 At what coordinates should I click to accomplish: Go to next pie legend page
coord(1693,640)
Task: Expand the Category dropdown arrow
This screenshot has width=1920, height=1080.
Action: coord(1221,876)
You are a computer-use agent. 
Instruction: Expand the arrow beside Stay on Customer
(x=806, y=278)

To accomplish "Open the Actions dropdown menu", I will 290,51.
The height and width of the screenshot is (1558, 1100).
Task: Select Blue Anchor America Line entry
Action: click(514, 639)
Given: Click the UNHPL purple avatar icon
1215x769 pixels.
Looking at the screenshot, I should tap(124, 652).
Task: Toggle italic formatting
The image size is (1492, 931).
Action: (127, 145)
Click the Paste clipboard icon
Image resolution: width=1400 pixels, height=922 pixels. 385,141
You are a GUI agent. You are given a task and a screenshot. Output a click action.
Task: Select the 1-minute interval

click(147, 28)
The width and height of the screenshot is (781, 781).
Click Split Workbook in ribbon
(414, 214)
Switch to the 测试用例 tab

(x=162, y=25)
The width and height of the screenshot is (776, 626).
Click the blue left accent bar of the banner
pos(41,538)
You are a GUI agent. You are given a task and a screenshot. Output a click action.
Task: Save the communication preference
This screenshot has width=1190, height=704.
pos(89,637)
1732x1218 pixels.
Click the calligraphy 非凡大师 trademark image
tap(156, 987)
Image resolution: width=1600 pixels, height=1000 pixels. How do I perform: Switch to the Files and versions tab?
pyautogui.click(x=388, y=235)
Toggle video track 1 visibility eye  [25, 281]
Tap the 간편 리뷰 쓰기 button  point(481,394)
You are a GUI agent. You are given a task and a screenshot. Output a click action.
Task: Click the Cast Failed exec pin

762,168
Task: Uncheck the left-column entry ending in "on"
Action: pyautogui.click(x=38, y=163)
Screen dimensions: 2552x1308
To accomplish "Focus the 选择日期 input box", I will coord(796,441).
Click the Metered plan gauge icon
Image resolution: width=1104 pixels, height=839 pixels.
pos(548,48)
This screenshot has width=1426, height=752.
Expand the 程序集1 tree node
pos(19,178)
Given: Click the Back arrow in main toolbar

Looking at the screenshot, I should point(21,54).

+ + + + +

§ **Exercise requirements**: Render the data above as a numbered list, one line per item, with the blank lines left out.

§ **Final result**:
1.  At what coordinates should I click to accomplish: Go to next pie legend page
2. coord(1693,640)
3. Task: Expand the Category dropdown arrow
4. This screenshot has width=1920, height=1080.
5. Action: coord(1221,876)
6. You are a computer-use agent. 
7. Instruction: Expand the arrow beside Stay on Customer
8. (x=806, y=278)
9. To accomplish "Open the Actions dropdown menu", I will 290,51.
10. The height and width of the screenshot is (1558, 1100).
11. Task: Select Blue Anchor America Line entry
12. Action: click(514, 639)
13. Given: Click the UNHPL purple avatar icon
14. 1215x769 pixels.
15. Looking at the screenshot, I should tap(124, 652).
16. Task: Toggle italic formatting
17. The image size is (1492, 931).
18. Action: (127, 145)
19. Click the Paste clipboard icon
20. Image resolution: width=1400 pixels, height=922 pixels. 385,141
21. You are a GUI agent. You are given a task and a screenshot. Output a click action.
22. Task: Select the 1-minute interval
23. click(147, 28)
24. The width and height of the screenshot is (781, 781).
25. Click Split Workbook in ribbon
26. (414, 214)
27. Switch to the 测试用例 tab
28. (x=162, y=25)
29. The width and height of the screenshot is (776, 626).
30. Click the blue left accent bar of the banner
31. pos(41,538)
32. You are a GUI agent. You are given a task and a screenshot. Output a click action.
33. Task: Save the communication preference
34. This screenshot has width=1190, height=704.
35. pos(89,637)
36. 1732x1218 pixels.
37. Click the calligraphy 非凡大师 trademark image
38. tap(156, 987)
39. Image resolution: width=1600 pixels, height=1000 pixels. How do I perform: Switch to the Files and versions tab?
40. pyautogui.click(x=388, y=235)
41. Toggle video track 1 visibility eye  [25, 281]
42. Tap the 간편 리뷰 쓰기 button  point(481,394)
43. You are a GUI agent. You are given a task and a screenshot. Output a click action.
44. Task: Click the Cast Failed exec pin
45. 762,168
46. Task: Uncheck the left-column entry ending in "on"
47. Action: pyautogui.click(x=38, y=163)
48. Screen dimensions: 2552x1308
49. To accomplish "Focus the 选择日期 input box", I will coord(796,441).
50. Click the Metered plan gauge icon
51. Image resolution: width=1104 pixels, height=839 pixels.
52. pos(548,48)
53. This screenshot has width=1426, height=752.
54. Expand the 程序集1 tree node
55. pos(19,178)
56. Given: Click the Back arrow in main toolbar
57. Looking at the screenshot, I should point(21,54).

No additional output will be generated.